O feminismo está na moda
Setembro de 2016, Semana da Moda em Paris, desfiles primavera-verão: Maria Grazia Chiuri estreou-se na Dior como diretora criativa e essa foi também a primeira coleção que uma mulher alguma vez criou para a marca nos seus 70 anos de história. Houve tules, transparências, looks inspirados nos fatos unissexo da esgrima. A dada altura, o grito: uma camisola branca com a frase We Should All Be Feminists (Todos Devemos Ser Feministas). «Tenho uma filha e um filho, quero que tenham as mesmas oportunidades na vida», revelou a estilista italiana durante o evento, justificando assim a ousadia de exaltar o feminismo numa indústria machista como é a da moda. «Muita gente pensa já não ser necessário falar de igualdade, mas temos de fazê-lo porque neste momento nem todos a aceitam.» Aquela t-shirt virou tendência na hora.
25/04/2017
Texto de Ana Pago | Foto da Getty Images
Fevereiro deste ano, Semana da Moda de Milão, temporada de inverno 2017/18: Chiuri volta a passar a mensagem de luta inspirando-se na roupa fabril das mulheres na Segunda Guerra Mundial, graciosas e lutadoras.
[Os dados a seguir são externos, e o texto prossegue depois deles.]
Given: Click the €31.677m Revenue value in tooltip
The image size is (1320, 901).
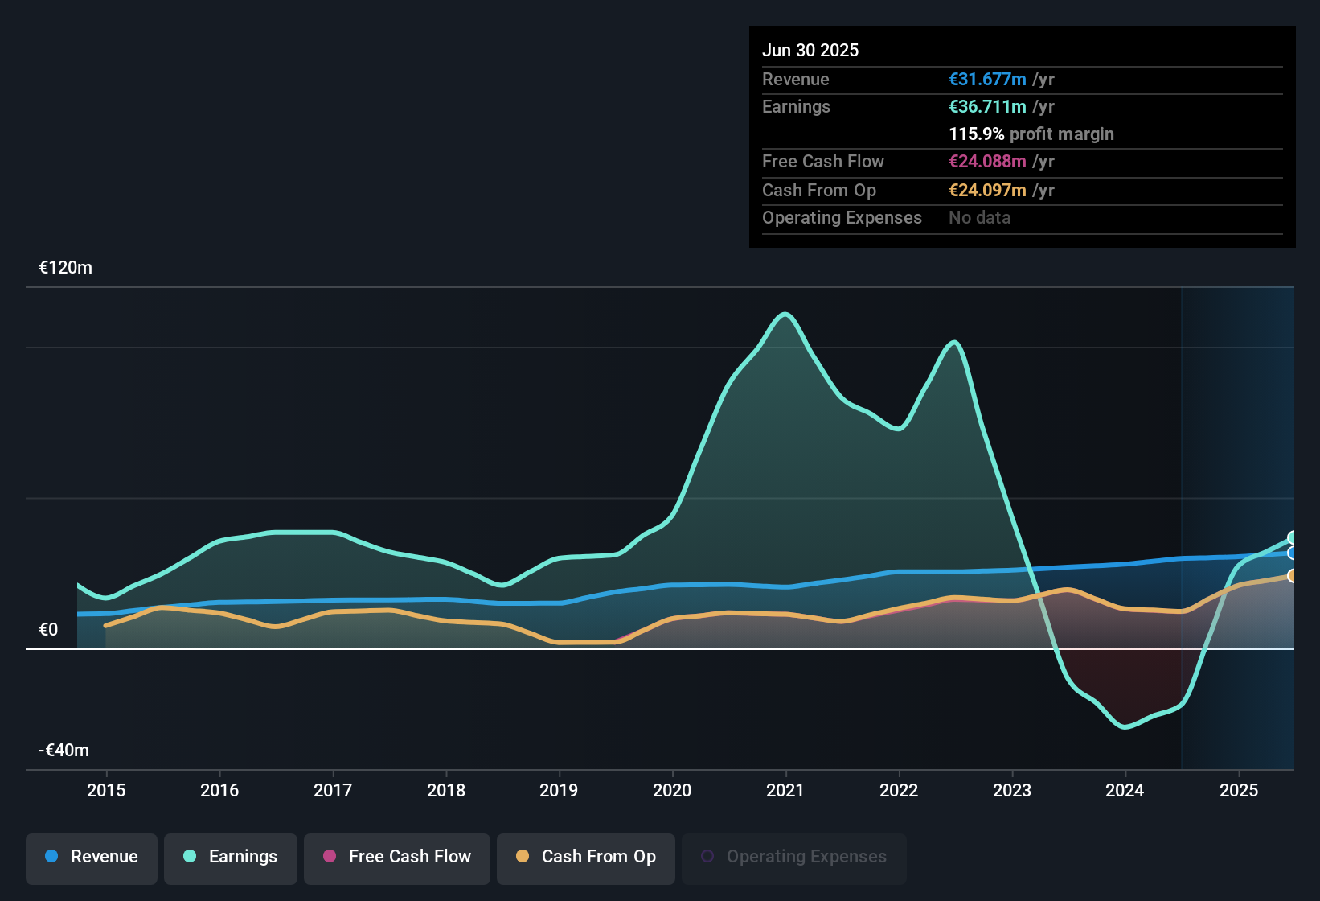Looking at the screenshot, I should 987,80.
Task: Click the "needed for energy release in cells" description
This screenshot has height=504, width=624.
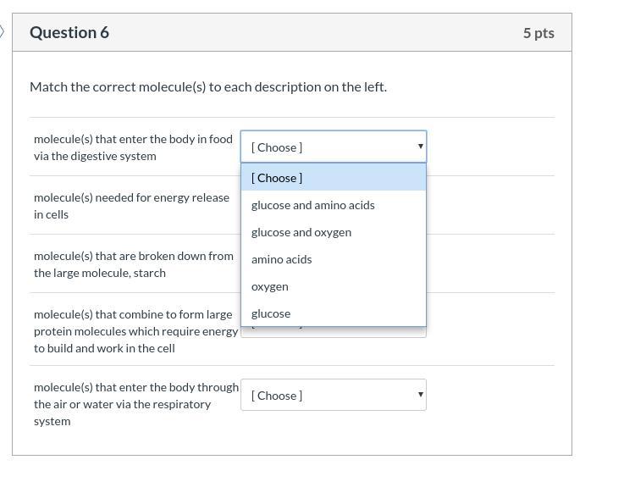Action: click(x=131, y=206)
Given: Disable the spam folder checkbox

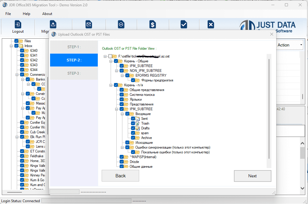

Contudo, é Miuccia Prada quem arrasa na defesa da causa feminista ao recriar um dormitório de mulheres com camas e rostos femininos, os quais também estampou em algumas saias e tops da coleção. «A moda é sobre o dia-a-dia e esse quotidiano é o palco das nossas liberdades, quer na vida privada quer na pública», disse aos jornalistas a designer, que desde os anos 1960 se bate pela questão da igualdade de género. «Neste desfile decidimos olhar para o papel das mulheres na formação da sociedade moderna, a sua participação política, as conquistas sociais.»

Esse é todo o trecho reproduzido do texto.